Doin’ Work on the Single Speeds

About a year ago, I had the very first mountain bike I ever purchased (when I was 13 or 14) converted into a single speed by our local bike guru Nick Smith at Red Wheel Bike Shop.  It was an early 90’s Specialized Rock Hopper, and I loved it.  I actually loved it more as a single speed than when she had gears.  I call her Paula (after Paula Abdul the Laker Girl since it is purple and yellow).  Here she is:

Early 90's Specialized Rock Hopper Converted to Single Speed.

Unfortunately, the threads on the original fork just couldn’t keep up with the punishment I’ve dished out on Paula.  I hated to replace the original fork, but I had no choice.  So, as I talked about in an earlier post, I found an early 90’s Specialized Rockhopper frame and fork on craigslist-St.

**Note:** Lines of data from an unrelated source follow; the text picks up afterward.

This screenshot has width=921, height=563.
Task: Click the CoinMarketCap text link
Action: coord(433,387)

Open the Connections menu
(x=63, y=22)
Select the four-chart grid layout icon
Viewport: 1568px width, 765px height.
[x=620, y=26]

Louis for $30.  I figured I could use the fork from that bike on Paula, and then I could eventually use that frame to build another fantasticly-old-school single speed.

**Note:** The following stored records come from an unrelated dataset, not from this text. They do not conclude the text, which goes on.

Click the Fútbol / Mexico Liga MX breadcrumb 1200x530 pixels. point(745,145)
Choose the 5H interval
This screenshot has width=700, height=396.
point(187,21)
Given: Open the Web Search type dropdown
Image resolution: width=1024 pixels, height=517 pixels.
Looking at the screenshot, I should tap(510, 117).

Bob working on the single speed Rockhopper

Bob with a big tool in his hand

Well, apparently the bikes were not from the same year, and the fork would not fit Paula.  So, Bob and I had a little fun moving everything over from Paula onto the other frame.  Now, keep in mind that we are not bike mechanics, and I know almost nothing when it comes to working on bikes.

Converting an early 90's Rockhopper into a single speed

The "Quick" Release chain link was not very quick

We got everything switched over.  The brakes were a pain in the ass, and we still don’t have them quite right.  I stole a pair of grips from Bob, and I also stole some platform pedals with toe cages from him until I can switch my clipless pedals over.  The only thing that is going to need replacing is the headset, because the handlebars are a little loose.  But for now this baby is ready to go.

The New Old Rockhopper Single Speed

Since this bike is made up of a hodge podge of parts begged, borrowed, and stolen from others, it is sort of a Frankenstein of bikes.  So I think I’ll call it Frank.  If you have any better ideas for a name, post them in the comments below.  And here’s one more pic of my new-old ride:

Frank - the Early 90's Specialized Rockhopper single speed.

About Lukas Lamb

Husband to a wonderful wife, father to 4 incredible kids (3 daughters and 1 son), adventure racer, mountain biker, runner, lifter of weights, reader of books, and lover of life. He can be found on Google+

Posted on December 18, 2009, in Gear and tagged , , , . Bookmark the permalink. 8 Comments.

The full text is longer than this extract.